FlowNorm: A Learning-based Method for Increasing Convergence Range of Direct Alignment

TL;DR

FlowNorm is a novel learning-based robust norm that combines local patch alignment and global image registration information to significantly enhance the convergence range of direct alignment methods for camera pose estimation.

Contribution

The paper introduces FlowNorm, a new robust norm leveraging both local and global information, improving convergence range in direct alignment for camera pose estimation.

Findings

Achieves unprecedented convergence range with large view angle changes.

Integrates into DSO and BA-Net for more robust, real-time results.

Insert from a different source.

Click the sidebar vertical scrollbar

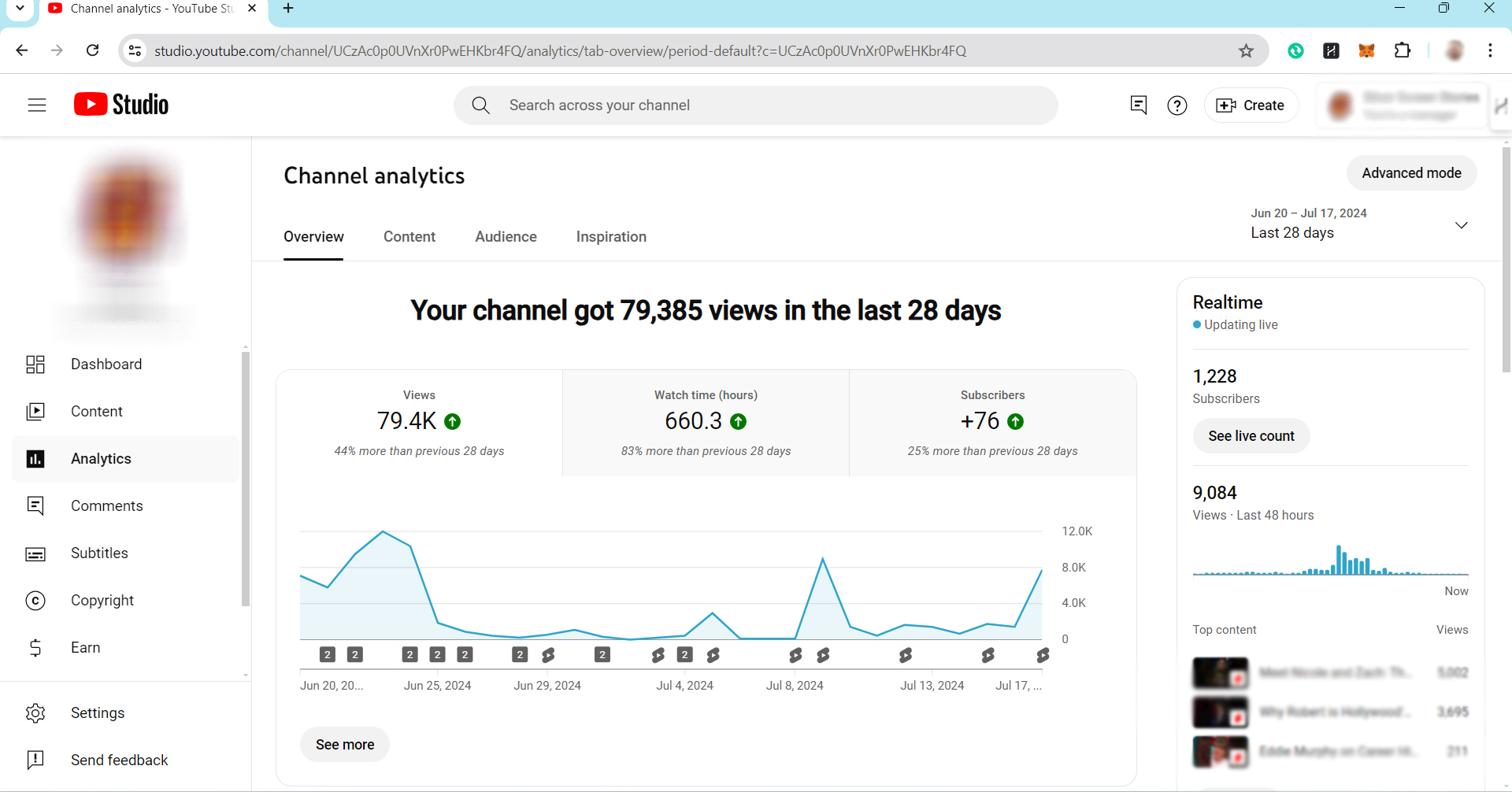[246, 479]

Enhances robustness and accuracy of direct alignment methods.

Abstract

Many approaches have been proposed to estimate camera poses by directly minimizing photometric error. However, due to the non-convex property of direct alignment, proper initialization is still required for these methods. Many robust norms (e.g. Huber norm) have been proposed to deal with the outlier terms caused by incorrect initializations. These robust norms are solely defined on the magnitude of each error term. In this paper, we propose a novel robust norm, named FlowNorm, that exploits the information from both the local error term and the global image registration information. While the local information is defined on patch alignments, the global information is estimated using a learning-based network. Using both the local and global information, we achieve an unprecedented convergence range in which images can be aligned given large view angle changes or small overlaps. We further demonstrate the usability of the proposed robust norm by integrating it into the direct methods DSO and BA-Net, and generate more robust and accurate results in real-time.